Introduction

mental ray is a general-purpose renderer which creates images of exceptional quality and achieves high performance through the exploitation of parallelism on both multiprocessor machines and across networks of machines.

The software uses advanced rendering acceleration techniques such as a scanline algorithm for primary visible surface determination, ray classification for secondary rays, and separate shadow ray classification to accelerate the calculation of shadows. mental ray also supports the BSP (binary space partitioning) algorithm. These algorithms can be fine-tuned by optional user-settable parameters to achieve even higher performance than normally achieved by the built-in automatic scene cost analysis.

Software Architecture

mental ray is a library for integration into third-party software, as well as for integration in standalone versions that read a variety of scene formats. In the standard standalone version, input is via a single .mi file in ASCII. The .mi format is the native scene description format of mental ray. Supported geometric primitives include polygons, and trimmed free-form surfaces. Polygons may be concave or convex and may contain holes.

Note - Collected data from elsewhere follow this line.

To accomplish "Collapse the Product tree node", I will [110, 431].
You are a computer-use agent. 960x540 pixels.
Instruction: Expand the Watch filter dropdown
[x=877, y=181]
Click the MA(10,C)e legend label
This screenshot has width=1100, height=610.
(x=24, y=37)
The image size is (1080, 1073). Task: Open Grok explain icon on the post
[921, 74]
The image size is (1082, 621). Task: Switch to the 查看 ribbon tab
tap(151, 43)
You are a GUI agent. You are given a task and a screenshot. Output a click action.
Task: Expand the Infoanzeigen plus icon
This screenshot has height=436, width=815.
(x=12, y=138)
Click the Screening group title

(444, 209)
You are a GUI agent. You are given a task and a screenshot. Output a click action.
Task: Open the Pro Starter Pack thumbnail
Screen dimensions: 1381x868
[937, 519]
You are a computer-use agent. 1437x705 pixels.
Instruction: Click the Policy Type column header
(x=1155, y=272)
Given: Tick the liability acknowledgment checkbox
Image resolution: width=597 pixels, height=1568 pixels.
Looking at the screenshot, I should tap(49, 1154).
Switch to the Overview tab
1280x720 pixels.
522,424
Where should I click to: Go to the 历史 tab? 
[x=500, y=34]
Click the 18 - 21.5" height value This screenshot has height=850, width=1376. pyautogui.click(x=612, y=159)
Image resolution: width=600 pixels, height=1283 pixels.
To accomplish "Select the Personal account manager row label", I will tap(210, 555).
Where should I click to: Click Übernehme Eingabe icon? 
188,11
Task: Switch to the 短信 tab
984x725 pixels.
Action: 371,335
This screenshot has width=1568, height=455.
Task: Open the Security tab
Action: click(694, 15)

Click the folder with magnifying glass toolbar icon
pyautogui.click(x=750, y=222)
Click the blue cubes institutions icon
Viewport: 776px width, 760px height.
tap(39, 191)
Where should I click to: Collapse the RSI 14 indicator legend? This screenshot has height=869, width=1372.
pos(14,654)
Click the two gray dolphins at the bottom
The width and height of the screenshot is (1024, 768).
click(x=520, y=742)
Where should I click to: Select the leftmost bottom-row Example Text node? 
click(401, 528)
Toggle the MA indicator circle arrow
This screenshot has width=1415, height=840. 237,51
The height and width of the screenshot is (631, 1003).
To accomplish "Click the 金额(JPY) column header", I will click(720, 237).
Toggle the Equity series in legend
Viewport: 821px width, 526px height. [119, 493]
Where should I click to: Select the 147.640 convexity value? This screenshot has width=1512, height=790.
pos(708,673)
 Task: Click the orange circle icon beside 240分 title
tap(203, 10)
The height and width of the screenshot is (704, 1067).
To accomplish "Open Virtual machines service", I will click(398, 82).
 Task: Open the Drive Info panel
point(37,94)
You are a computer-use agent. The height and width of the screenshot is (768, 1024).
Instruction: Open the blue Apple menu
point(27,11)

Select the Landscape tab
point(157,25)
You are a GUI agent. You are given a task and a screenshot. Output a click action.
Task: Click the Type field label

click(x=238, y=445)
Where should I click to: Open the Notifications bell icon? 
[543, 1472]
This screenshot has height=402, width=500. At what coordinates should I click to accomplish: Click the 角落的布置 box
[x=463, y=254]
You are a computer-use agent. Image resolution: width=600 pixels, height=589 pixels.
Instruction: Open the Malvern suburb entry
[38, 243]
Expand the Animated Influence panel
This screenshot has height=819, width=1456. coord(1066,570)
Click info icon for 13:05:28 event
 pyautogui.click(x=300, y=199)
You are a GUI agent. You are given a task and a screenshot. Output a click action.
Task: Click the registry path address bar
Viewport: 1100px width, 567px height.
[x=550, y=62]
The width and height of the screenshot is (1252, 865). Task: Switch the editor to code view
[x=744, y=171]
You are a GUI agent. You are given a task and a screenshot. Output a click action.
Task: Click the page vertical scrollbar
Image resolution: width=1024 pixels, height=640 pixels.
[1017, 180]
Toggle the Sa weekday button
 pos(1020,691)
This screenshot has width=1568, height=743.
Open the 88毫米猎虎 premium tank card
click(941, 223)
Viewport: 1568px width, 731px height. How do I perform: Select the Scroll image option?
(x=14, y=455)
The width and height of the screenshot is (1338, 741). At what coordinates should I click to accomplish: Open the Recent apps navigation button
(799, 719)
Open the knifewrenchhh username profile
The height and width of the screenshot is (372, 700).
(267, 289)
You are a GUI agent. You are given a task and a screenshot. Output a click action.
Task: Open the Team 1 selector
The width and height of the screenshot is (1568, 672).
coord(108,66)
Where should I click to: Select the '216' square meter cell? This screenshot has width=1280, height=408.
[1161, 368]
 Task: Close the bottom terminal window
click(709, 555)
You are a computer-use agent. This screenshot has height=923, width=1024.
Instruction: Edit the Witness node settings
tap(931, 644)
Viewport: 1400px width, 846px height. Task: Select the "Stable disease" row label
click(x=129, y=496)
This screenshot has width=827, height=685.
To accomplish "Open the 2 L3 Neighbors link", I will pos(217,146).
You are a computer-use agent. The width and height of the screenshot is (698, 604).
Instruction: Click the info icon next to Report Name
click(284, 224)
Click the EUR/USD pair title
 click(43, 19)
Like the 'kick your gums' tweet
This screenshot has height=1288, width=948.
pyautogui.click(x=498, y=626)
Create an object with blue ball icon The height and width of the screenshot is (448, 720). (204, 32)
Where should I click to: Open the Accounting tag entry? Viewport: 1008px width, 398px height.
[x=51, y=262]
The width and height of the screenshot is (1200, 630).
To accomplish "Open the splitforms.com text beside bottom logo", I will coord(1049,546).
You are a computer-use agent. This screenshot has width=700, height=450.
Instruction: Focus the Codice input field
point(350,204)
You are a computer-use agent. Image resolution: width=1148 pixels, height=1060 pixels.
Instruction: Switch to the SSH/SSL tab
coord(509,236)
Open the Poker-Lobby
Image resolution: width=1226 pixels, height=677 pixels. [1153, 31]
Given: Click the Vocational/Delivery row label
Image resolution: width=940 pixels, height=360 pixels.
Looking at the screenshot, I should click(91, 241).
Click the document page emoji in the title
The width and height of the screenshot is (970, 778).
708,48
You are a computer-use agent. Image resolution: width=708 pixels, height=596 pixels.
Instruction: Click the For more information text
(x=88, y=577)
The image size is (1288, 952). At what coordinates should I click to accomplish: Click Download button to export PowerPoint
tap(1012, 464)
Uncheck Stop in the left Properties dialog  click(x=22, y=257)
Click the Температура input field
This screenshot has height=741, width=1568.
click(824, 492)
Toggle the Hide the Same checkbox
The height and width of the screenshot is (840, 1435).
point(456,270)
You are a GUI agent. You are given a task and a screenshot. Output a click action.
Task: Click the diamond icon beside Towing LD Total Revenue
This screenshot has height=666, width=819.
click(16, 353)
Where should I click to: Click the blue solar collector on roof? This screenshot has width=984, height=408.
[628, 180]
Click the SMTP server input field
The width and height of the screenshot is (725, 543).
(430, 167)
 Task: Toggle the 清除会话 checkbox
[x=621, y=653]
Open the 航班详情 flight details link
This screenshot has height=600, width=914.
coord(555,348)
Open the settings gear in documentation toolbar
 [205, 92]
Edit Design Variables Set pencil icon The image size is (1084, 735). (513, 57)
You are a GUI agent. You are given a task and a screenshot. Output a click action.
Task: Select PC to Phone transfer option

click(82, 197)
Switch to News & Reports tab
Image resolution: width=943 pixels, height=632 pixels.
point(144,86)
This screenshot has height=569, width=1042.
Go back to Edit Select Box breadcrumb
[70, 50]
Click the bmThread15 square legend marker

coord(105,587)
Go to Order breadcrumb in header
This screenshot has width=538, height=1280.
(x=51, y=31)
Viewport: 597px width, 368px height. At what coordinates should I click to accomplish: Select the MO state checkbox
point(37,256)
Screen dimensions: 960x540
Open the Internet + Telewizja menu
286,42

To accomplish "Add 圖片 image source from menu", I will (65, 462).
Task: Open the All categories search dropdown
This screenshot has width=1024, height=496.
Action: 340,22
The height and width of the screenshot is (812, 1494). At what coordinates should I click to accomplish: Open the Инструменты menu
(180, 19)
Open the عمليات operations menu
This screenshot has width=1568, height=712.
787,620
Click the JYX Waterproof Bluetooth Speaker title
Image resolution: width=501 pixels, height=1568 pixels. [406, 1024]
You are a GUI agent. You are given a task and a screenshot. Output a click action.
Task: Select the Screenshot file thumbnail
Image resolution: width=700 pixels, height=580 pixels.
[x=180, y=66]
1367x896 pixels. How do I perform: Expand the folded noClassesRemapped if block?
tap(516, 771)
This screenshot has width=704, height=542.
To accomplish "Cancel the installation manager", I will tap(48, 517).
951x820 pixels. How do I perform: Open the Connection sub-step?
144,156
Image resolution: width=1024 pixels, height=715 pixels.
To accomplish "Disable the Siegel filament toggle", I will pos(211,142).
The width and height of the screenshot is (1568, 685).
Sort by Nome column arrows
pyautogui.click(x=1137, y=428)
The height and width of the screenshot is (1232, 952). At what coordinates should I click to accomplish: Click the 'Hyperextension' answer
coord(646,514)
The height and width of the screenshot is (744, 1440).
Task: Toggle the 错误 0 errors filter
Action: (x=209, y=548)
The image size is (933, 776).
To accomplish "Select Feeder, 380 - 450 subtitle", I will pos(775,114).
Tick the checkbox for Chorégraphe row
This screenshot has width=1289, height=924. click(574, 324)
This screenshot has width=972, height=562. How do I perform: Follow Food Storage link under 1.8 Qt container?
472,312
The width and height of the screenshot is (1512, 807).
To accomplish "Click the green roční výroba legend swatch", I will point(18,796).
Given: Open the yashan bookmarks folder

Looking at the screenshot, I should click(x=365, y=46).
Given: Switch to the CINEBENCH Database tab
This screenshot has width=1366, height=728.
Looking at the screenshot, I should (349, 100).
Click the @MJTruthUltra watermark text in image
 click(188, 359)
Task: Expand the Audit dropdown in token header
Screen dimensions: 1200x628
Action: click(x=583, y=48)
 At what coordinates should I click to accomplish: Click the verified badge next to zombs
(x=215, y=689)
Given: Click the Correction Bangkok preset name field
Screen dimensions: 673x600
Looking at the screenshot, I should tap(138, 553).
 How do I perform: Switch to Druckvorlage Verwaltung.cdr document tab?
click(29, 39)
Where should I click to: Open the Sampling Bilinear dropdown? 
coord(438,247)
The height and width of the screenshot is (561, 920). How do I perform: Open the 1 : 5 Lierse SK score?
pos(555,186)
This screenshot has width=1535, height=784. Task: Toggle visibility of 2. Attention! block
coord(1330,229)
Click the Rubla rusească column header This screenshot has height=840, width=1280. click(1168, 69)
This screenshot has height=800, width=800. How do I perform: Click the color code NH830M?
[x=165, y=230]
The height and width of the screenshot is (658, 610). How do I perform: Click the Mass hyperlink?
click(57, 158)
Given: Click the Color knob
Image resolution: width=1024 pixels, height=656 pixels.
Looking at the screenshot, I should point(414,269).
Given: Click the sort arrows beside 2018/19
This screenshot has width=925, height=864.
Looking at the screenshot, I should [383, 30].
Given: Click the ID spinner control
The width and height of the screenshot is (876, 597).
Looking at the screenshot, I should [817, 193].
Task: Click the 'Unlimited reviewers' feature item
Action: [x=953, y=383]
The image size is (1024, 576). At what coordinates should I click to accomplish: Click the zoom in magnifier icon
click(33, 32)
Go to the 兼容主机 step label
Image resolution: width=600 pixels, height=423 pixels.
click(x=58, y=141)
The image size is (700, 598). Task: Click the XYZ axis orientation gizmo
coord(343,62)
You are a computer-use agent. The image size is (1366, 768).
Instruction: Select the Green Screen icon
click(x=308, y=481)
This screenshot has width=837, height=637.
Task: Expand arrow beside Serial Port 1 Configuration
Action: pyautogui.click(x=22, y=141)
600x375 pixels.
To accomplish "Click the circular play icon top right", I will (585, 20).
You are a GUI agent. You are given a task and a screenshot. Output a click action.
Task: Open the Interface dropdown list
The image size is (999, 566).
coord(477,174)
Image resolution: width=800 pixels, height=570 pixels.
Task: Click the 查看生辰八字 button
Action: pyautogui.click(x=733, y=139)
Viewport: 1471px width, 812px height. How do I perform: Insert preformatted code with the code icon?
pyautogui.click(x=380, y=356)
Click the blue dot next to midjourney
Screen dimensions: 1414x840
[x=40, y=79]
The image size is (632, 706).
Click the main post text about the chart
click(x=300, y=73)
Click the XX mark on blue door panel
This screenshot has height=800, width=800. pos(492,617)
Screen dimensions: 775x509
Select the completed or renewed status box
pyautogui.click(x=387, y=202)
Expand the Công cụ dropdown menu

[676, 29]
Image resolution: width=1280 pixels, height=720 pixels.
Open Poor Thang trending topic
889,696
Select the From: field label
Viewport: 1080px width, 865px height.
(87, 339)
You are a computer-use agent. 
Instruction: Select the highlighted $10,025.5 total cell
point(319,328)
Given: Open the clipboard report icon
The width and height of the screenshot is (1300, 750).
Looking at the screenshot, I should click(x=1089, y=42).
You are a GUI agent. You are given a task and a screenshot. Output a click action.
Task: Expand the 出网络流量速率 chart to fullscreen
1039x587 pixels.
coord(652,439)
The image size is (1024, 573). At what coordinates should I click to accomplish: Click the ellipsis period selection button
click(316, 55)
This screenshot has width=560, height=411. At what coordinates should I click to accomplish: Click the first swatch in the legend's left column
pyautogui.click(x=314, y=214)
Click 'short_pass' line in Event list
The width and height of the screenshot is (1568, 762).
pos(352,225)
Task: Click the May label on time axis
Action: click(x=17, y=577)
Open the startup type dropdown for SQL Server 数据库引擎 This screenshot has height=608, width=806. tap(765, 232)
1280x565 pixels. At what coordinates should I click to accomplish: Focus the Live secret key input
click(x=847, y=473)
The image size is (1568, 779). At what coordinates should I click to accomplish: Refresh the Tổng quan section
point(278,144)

Free-form surfaces may be input in non-uniform rational B-spline (NURB), Bézier, Taylor polynomial, or cardinal form, or through the use of basis matrices. Free-form surfaces may be of arbitrary degree. The geometry of free-form surfaces may be further modified by the application of trimming curves and displacement maps. Trimming curves need not have the same representation as the surface. Surfaces are triangulated internally using a variety of available approximation techniques which may be dependent on or independent of the distance from the surface to the camera.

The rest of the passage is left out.